I went into this ted talk hoping to find something that could help me. I thought I would sound vulnerable to say this, but who really cares, I am who I am. This has always been a touchy subject for me, because not that you care about my personal life, but I struggle, and when I say struggle, I really mean I struggle. With the fact that, i put myself down all the time, and i hate myself for it, so it's just myself and my conscience always in a constant fight. And i hoped I could get out of this; something to help me fight that feeling of "I am not good enough".

And as it turns out it has helped, I think it helped A lot. Although the next day i felt really good about myself, it does take some getting used to, a lot of getting used to.
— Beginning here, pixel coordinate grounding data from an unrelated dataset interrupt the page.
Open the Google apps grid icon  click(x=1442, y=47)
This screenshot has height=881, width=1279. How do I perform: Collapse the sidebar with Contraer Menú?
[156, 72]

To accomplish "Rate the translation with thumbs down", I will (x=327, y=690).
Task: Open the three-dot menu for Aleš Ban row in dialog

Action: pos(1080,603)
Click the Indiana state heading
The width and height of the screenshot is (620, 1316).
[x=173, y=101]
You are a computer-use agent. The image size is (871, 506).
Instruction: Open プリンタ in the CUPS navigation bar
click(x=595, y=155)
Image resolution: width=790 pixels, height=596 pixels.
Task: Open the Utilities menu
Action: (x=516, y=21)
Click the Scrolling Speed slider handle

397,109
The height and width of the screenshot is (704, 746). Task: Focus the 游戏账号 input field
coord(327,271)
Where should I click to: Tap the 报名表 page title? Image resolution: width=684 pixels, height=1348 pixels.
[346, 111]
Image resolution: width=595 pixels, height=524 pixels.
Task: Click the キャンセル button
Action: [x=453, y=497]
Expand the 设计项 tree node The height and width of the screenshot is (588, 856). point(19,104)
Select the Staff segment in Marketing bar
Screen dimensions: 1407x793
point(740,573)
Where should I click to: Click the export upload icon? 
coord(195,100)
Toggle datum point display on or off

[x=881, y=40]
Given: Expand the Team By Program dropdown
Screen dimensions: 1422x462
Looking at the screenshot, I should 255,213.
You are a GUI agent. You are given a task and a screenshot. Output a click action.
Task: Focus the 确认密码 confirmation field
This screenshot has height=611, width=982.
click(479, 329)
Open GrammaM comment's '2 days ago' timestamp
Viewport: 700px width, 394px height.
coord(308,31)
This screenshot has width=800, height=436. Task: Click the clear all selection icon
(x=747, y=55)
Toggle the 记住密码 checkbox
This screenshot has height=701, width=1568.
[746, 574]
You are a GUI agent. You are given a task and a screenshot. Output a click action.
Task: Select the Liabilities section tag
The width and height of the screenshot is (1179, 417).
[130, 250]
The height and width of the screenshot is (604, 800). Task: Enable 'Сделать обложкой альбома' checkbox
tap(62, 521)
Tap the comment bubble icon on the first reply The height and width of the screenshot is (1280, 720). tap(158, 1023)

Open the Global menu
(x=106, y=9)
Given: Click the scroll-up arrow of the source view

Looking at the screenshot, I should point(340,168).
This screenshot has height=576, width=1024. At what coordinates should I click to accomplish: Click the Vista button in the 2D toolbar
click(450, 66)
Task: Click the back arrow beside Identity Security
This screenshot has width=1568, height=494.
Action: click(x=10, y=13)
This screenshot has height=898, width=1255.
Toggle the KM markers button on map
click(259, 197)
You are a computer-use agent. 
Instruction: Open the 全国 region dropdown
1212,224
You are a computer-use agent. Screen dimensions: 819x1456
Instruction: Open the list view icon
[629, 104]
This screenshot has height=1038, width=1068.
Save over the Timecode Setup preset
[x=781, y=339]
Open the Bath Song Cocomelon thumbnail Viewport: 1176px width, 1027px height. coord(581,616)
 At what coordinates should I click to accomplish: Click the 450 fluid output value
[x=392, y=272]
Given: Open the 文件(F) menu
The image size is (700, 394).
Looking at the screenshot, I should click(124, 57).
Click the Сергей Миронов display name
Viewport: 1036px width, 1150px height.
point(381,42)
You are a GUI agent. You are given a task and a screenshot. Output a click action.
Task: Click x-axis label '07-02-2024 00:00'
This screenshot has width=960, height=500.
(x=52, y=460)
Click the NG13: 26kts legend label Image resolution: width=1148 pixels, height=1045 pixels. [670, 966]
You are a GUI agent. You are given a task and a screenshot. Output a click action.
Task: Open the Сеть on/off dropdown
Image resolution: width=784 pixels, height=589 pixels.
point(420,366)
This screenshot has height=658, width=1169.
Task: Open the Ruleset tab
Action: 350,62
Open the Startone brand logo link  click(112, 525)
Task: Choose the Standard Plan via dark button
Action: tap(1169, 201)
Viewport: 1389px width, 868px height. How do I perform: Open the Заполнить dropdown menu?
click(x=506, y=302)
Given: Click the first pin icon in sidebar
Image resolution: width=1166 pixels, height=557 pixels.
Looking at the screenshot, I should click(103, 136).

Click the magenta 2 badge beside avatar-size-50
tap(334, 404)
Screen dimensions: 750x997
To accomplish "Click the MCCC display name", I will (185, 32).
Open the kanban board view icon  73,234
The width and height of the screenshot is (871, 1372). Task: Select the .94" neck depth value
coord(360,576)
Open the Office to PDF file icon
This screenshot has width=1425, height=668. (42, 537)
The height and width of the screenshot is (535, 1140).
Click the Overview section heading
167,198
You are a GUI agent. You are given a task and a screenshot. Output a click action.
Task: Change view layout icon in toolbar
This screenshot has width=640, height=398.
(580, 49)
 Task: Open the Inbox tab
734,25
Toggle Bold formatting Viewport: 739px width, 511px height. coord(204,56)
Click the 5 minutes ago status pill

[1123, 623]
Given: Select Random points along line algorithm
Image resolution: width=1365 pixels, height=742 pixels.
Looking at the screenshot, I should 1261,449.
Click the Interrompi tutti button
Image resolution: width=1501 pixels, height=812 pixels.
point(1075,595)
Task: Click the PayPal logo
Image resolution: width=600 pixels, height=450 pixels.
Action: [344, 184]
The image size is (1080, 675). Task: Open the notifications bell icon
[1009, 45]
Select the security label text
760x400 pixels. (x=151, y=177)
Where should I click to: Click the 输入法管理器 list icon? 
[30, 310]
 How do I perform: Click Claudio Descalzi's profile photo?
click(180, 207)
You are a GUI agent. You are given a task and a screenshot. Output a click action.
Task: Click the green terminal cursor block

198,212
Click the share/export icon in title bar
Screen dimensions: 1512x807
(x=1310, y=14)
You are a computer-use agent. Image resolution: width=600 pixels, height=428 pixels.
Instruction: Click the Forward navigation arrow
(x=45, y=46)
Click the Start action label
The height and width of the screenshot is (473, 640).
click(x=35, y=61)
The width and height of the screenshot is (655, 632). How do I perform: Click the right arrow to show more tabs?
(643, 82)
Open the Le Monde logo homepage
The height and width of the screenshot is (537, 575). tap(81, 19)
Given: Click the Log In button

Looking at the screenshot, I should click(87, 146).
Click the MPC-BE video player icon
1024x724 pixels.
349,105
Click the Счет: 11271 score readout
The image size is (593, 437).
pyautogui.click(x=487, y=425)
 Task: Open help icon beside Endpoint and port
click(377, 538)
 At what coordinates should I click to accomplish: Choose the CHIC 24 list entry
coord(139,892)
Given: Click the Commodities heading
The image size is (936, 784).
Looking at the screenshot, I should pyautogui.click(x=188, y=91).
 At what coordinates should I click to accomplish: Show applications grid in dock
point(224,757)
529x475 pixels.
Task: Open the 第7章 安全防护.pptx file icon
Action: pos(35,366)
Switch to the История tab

So it will have to become a thing that I need to rehearse more, but I am always open to concepts that aren't total bullshit, that make me a more understood person, to myself, but I got a lot out of this, more than I've got from a talk yet.

My favorite line of this was: when we feel vulnerable, we feel sad, and to cope with sadness we get say, a beer and a banana nut muffin, and try to put all these harsh hate we have for ourselves on ice. but in doing so we numb happiness itself. So when we can no longer feel happy we feel now very sad, so what do we do? we spring for a beer and a banana nut muffin, and its a vicious downward cycle.